╭─ Document

Residents warned to be on high alert with scams on rise
A LOCAL MP has come out swinging after one elderly resident was inundated with electronic and hard-copy scams over the past few weeks.
Scammers using phone, email and mailing services have swamped 61-year-old Ian Clark with dodgy "get rich quick" schemes.
Mr Clark is just one of many vulnerable older people in the region who are being targeted by scammers.
In the most recent scam, Mr Clark was told, via a note with a Royal Mail letterhead, he was the recipient of a 9.8-million-pound estate in England.
"There's a lot of people who are going to get these letters and they look convincing," he said.
Gladstone's independent state MP Liz Cunningham wants it to stop.
Ms Cunningham said older members of the community grew up in an era where trusting someone at their word was the norm, so they were susceptible to being used.
"Older people are so used to giving out their confidential information, i.e. with pension cards etc," she said.
She advised anyone who had received scam letters to get in touch with herself or her office directly, so she could alert the Office of Fair Trading, which in turn was able to update its databases to assist in the battle against fraudulent foreign and domestic schemes.

╰─
╭─ Entries shown

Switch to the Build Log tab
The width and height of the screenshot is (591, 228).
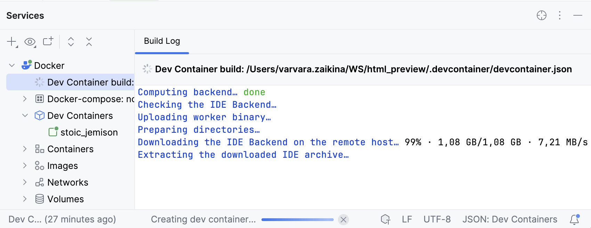(x=162, y=41)
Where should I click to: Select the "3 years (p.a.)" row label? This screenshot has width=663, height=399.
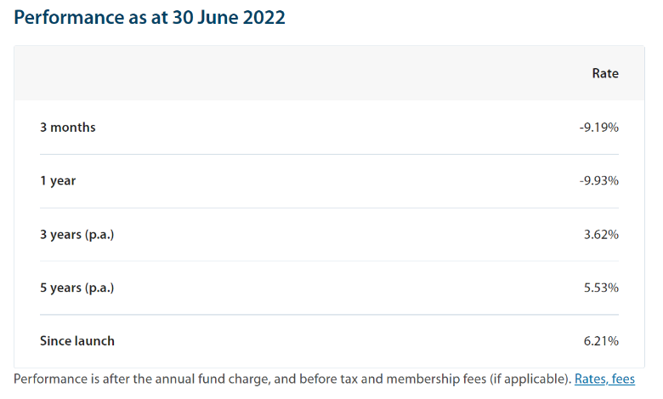[x=77, y=234]
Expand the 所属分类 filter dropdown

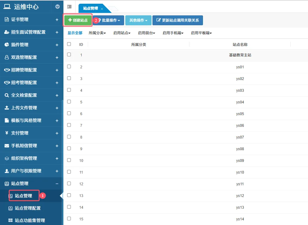97,33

╰─

**Prompt:** Return the passage of the scams article starting at "Residents warned to" and ending at "to being used.", word for word. The listing has no connection to the news article about scams.

**Solution to this problem:**
Residents warned to be on high alert with scams on rise
A LOCAL MP has come out swinging after one elderly resident was inundated with electronic and hard-copy scams over the past few weeks.
Scammers using phone, email and mailing services have swamped 61-year-old Ian Clark with dodgy "get rich quick" schemes.
Mr Clark is just one of many vulnerable older people in the region who are being targeted by scammers.
In the most recent scam, Mr Clark was told, via a note with a Royal Mail letterhead, he was the recipient of a 9.8-million-pound estate in England.
"There's a lot of people who are going to get these letters and they look convincing," he said.
Gladstone's independent state MP Liz Cunningham wants it to stop.
Ms Cunningham said older members of the community grew up in an era where trusting someone at their word was the norm, so they were susceptible to being used.